Is there any benefit landing it on the moon, create a yard of space junk and extra parts for future bases...never know....
It is sad that ISS exists at all. After the Mir the world should have gone rotating station route - the next logical step. Instead we have wasted so many resources on something that has already been done before
Feels like folks are not making enough money maintaining the existing space station, so they need to get rid of it to make way for the next $100B space station project.
Except that if you actually bother to look at the current plan, NASA wants to invest much less in the next generation station. Private companies will run and operate them. NASA will only rent spaces for astronauts.

The next generation stations are also smaller but will be launched in much larger chunks, making the price per volume much cheaper. And much more modern operation.

NASA absolutely will not invest anywhere close to $100B in those projects.

NASA budget will mostly shift to moon stuff.

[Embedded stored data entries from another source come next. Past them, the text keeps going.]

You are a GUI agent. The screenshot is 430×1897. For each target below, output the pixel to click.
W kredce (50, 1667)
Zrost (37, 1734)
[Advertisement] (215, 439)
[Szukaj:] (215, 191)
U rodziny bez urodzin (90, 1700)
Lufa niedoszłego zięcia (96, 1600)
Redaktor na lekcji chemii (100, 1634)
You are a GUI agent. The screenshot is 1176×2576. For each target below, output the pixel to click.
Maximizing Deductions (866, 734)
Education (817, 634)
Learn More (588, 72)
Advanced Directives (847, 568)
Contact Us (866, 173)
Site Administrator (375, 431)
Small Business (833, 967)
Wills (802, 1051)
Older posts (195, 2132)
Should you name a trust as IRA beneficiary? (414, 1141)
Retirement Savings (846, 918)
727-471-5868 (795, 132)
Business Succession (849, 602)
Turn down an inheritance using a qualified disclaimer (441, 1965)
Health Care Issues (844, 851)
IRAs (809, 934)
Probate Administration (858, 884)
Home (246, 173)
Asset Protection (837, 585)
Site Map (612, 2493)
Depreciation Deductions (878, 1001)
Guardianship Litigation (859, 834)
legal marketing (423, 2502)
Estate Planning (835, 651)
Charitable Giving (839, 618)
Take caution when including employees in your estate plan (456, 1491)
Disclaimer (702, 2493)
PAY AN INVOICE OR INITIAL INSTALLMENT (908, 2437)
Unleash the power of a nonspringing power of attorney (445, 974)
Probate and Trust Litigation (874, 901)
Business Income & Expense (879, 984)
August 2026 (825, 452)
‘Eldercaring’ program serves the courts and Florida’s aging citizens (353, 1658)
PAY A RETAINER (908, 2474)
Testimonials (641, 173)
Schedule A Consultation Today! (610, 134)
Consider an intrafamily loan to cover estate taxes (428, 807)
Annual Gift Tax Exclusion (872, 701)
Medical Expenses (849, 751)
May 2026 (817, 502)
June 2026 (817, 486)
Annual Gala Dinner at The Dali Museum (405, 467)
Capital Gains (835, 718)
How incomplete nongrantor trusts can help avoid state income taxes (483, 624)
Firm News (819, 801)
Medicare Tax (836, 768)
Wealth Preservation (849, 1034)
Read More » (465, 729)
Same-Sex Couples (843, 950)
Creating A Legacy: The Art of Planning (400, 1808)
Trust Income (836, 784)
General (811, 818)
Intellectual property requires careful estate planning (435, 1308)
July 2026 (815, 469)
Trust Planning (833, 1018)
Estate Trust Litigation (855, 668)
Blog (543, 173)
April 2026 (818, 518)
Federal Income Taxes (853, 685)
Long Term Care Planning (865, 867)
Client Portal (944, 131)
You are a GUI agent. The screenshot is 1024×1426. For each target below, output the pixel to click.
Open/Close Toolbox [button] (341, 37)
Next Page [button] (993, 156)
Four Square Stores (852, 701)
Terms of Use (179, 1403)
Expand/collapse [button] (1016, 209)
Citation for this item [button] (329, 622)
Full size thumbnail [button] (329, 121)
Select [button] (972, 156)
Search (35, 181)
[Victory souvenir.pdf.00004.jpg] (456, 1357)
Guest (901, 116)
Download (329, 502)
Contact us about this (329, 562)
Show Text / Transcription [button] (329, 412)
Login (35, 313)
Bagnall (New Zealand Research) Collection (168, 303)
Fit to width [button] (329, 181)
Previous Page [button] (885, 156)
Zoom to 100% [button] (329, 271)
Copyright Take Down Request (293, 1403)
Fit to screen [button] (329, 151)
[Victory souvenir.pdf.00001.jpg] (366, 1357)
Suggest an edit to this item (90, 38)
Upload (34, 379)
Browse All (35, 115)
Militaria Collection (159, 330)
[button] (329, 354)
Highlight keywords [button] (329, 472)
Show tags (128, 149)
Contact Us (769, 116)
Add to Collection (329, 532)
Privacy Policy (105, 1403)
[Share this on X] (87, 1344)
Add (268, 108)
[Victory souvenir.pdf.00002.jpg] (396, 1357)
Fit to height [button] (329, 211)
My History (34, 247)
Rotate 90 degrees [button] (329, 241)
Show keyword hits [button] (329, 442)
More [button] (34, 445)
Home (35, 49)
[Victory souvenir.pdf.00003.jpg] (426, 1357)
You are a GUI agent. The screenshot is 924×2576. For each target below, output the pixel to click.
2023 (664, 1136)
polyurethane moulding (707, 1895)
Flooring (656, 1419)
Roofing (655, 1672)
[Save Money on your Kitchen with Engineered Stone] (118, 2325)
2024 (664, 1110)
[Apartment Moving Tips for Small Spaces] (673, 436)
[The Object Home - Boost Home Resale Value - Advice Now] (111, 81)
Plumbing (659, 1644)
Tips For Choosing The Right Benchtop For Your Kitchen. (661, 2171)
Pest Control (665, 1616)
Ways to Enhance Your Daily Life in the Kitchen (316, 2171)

The fall of the ISS will be a symbol of some kind that’s for sure
Can’t they … ‘demodulate’ it? And bring it down (or up) in pieces? Maybe reconfigure a “mini iss” out of it. Like a giant Lego set. Ultimate off grid micro space station. Or boost key sections really really high…for reasons.
The Gigachad move would be to land it, but of course that’s not even theoretically possible or worthwhile
Starship might be able to land on Earth with ~50 tonnes of cargo, maybe less. A rocket with 10x the capacity of Starship would be truly impressive.
For those unfamiliar with orbital mechanics & aerospace engineering, who wonder about raising the ISS into a much-higher (long-term stable) orbit, or fixing it up and continuing to use it:

Trying to raise the orbit: The ISS orbits very close to the "bottom" of the zone of vaguely-stableish LEO orbits. Really-stable, "vacant" orbits, suitable for long-term inert storage - those are far, far higher. Think of having a reproduction Viking longboat on the beach. Pushing it "down", into the sea, is work - but not too much. Vs. if you wanted to push that longboat uphill, to an elevation of a few thousand feet? Vastly more work.

Trying to keep using it, long after the lifetime that the Materials Engineering & Mechanical Engineering experts designed it for, might turn out like this:

https://admiralcloudberg.medium.com/falling-to-pieces-the-ne...

- except with all the astronauts dead.

As complex structures under load (like pressurized ISS modules) age, the properties of the materials they're made of change - often for the worse. And microscopic cracks form & grow, joints (intentional or not) work and wear, inelastic deformation accumulates and shifts stress to areas not designed to withstand it, and so on.